→ **Exercise objective**:
Of the entries below, restate word for word only the section that runs from the line with "The image size is (288, 183)." to the line with "Given: Open the Sofia Martins client card", counting both ends.

→ **Data**:
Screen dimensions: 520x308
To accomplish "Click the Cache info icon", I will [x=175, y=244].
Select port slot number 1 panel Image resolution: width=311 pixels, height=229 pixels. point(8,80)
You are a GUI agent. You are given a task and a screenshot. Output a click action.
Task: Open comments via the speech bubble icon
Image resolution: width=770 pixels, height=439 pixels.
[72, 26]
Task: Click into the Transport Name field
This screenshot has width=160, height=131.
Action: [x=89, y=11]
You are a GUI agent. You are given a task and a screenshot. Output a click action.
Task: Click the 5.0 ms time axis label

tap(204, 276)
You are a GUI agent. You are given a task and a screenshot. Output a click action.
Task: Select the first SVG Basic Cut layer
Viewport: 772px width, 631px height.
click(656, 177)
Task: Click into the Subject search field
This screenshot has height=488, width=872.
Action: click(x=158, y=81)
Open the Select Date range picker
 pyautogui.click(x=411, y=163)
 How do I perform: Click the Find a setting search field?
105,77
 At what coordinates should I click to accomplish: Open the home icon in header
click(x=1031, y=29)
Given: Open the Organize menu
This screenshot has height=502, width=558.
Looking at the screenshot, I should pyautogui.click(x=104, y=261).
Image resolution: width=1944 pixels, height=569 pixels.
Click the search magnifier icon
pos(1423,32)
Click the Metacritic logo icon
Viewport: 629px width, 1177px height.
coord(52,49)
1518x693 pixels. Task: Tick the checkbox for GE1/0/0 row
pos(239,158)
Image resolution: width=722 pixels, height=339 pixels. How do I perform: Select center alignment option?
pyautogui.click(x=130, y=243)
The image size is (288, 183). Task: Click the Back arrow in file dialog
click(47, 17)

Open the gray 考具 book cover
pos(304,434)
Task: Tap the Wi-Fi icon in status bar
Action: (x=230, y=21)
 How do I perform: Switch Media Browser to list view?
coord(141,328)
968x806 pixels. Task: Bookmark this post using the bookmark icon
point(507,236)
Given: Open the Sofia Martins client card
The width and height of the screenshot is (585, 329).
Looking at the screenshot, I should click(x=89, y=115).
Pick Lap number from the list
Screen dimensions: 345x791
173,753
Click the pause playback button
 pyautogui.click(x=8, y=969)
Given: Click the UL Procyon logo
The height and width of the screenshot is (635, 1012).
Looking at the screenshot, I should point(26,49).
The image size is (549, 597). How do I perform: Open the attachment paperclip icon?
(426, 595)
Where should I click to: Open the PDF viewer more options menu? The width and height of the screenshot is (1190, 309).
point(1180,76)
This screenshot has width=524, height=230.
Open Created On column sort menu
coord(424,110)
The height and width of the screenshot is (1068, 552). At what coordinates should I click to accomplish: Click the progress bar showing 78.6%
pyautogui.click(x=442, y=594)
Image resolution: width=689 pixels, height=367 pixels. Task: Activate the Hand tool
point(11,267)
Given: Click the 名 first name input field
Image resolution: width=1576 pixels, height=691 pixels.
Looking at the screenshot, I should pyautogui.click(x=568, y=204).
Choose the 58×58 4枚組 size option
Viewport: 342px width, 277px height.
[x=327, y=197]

→ **Response area**:
The image size is (288, 183). Task: Click the Back arrow in file dialog
click(47, 17)

Open the gray 考具 book cover
pos(304,434)
Task: Tap the Wi-Fi icon in status bar
Action: (x=230, y=21)
 How do I perform: Switch Media Browser to list view?
coord(141,328)
968x806 pixels. Task: Bookmark this post using the bookmark icon
point(507,236)
Given: Open the Sofia Martins client card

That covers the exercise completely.